▸ Short exercise A
In the theology writing interview, where does D. C. Schindler teach philosophy?
▸ Short exercise B
How many lines of the records contain the string "height"? Case counts, and the reply should be the number alone.

The Theologist is your guide to all things writing and publishing in the fields of theology and biblical studies, from finding inspiration for your work to reading the best literature on writing, from overcoming writing obstacles to finding writing mentors, and more. In this newest installation of The Theologist, we interview D. C. Schindler, philosophy professor at the Pontifical John Paul II Institute at the Catholic University of America and author of many books, including Cascade’s Love and the Postmodern Predicament: Rediscovering the Real in Beauty, Goodness, and Truth (2018) and The Perfection of Freedom: Schiller, Schelling, and Hegel between the Ancients and the Moderns (2012).
What sorts of environments do you find most conducive for good writing?

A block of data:
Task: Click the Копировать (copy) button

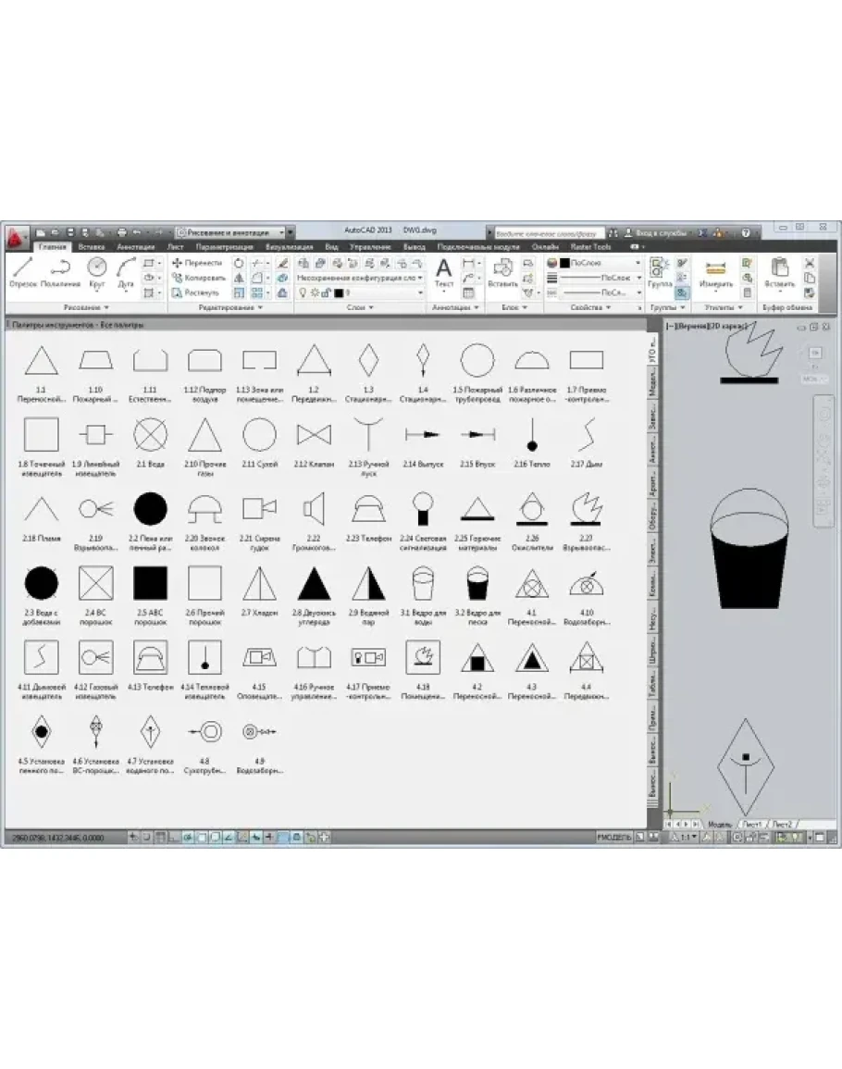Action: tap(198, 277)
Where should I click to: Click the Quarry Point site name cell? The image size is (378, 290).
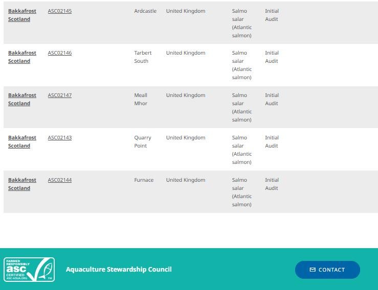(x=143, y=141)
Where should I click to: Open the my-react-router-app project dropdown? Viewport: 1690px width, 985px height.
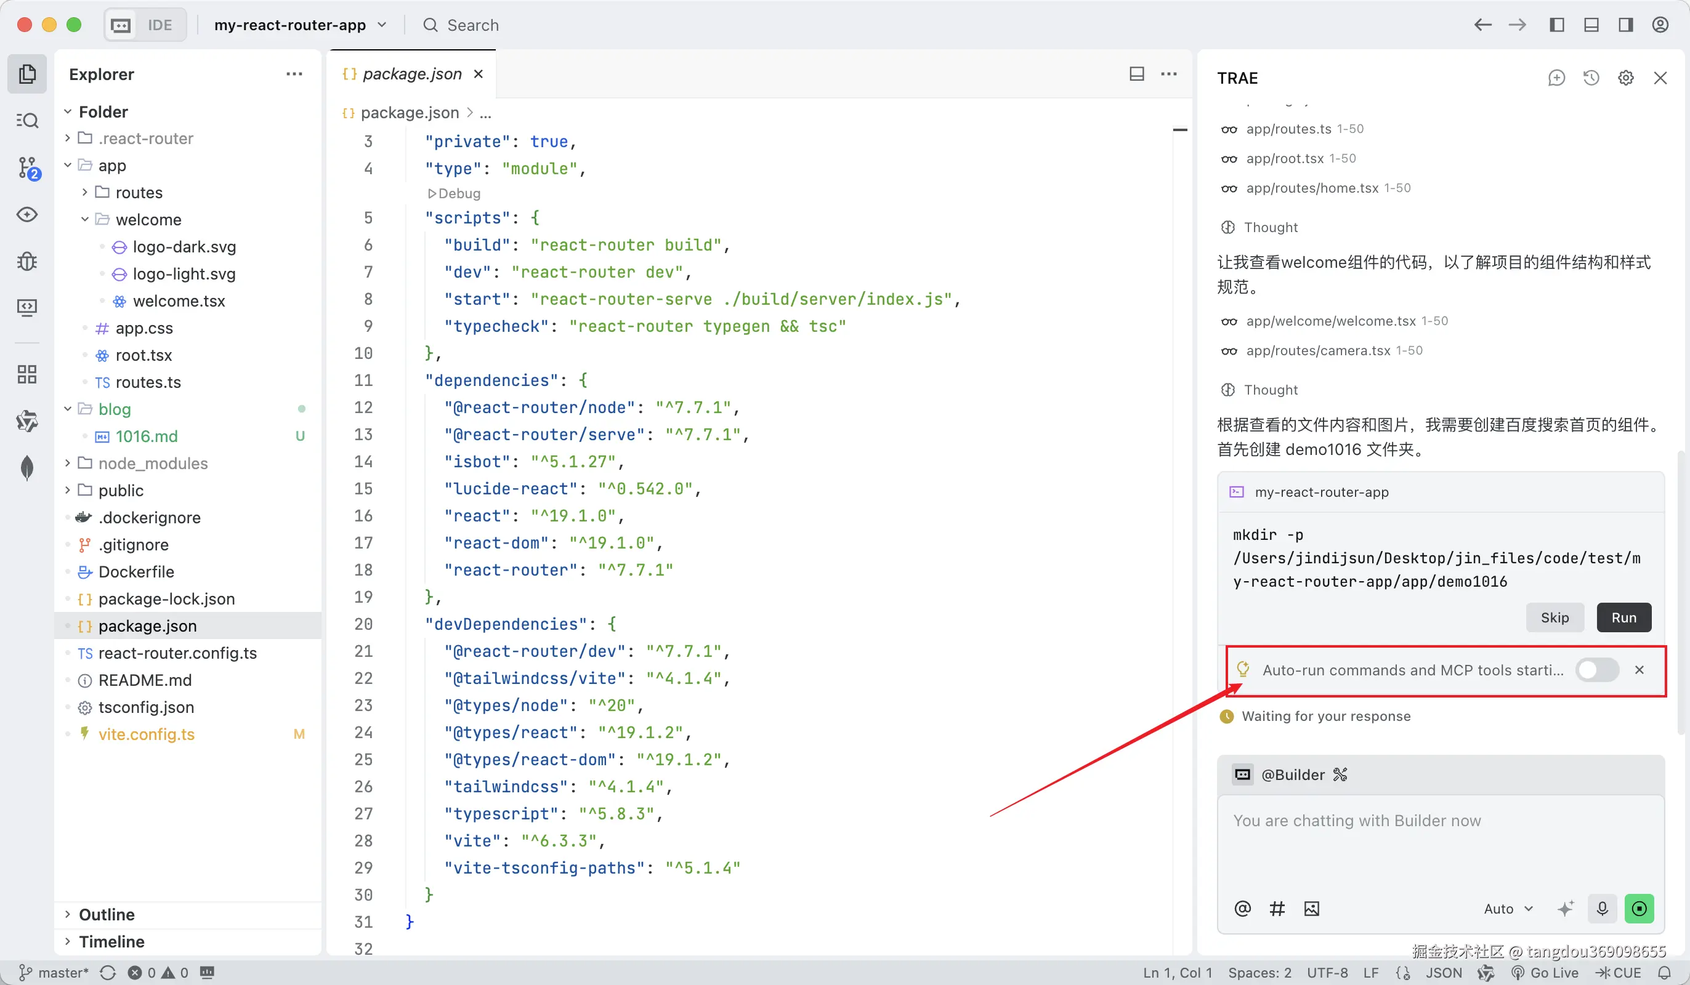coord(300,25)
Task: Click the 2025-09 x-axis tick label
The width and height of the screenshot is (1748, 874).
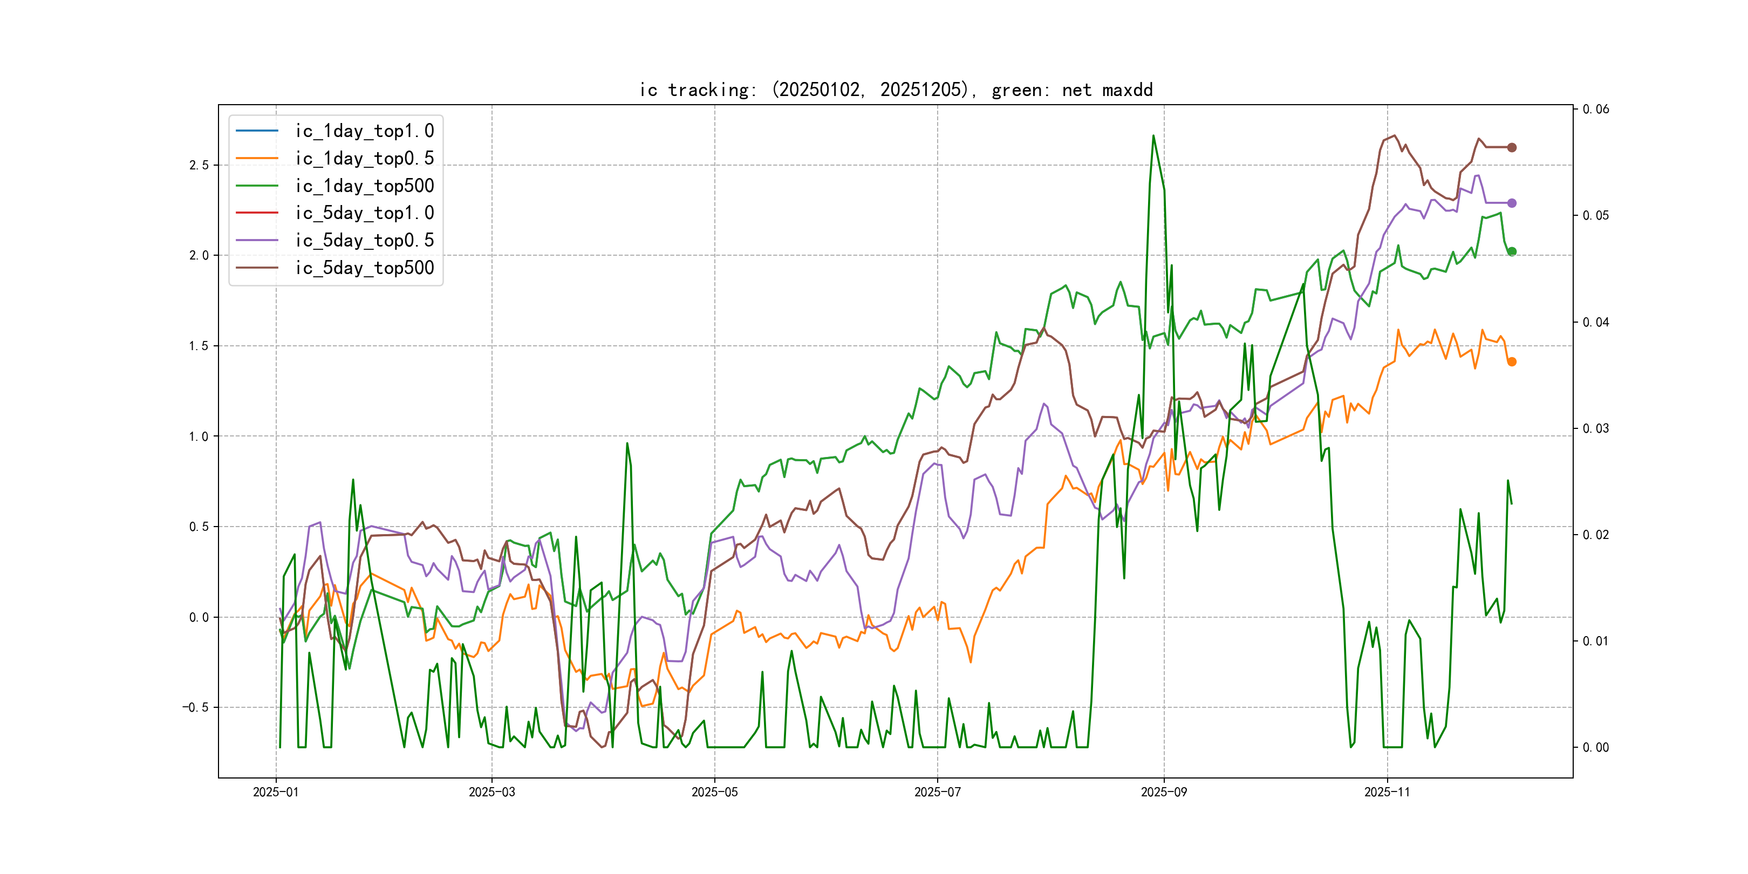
---
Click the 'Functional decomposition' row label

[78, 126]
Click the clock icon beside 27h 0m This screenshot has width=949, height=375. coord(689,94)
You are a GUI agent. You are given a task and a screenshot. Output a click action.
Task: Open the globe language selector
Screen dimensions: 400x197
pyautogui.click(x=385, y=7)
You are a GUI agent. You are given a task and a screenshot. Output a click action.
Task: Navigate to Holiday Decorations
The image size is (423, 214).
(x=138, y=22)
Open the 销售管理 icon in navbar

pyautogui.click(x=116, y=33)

▸ Correct output A
At the Pontifical John Paul II Institute at the Catholic University of America.

▸ Correct output B
3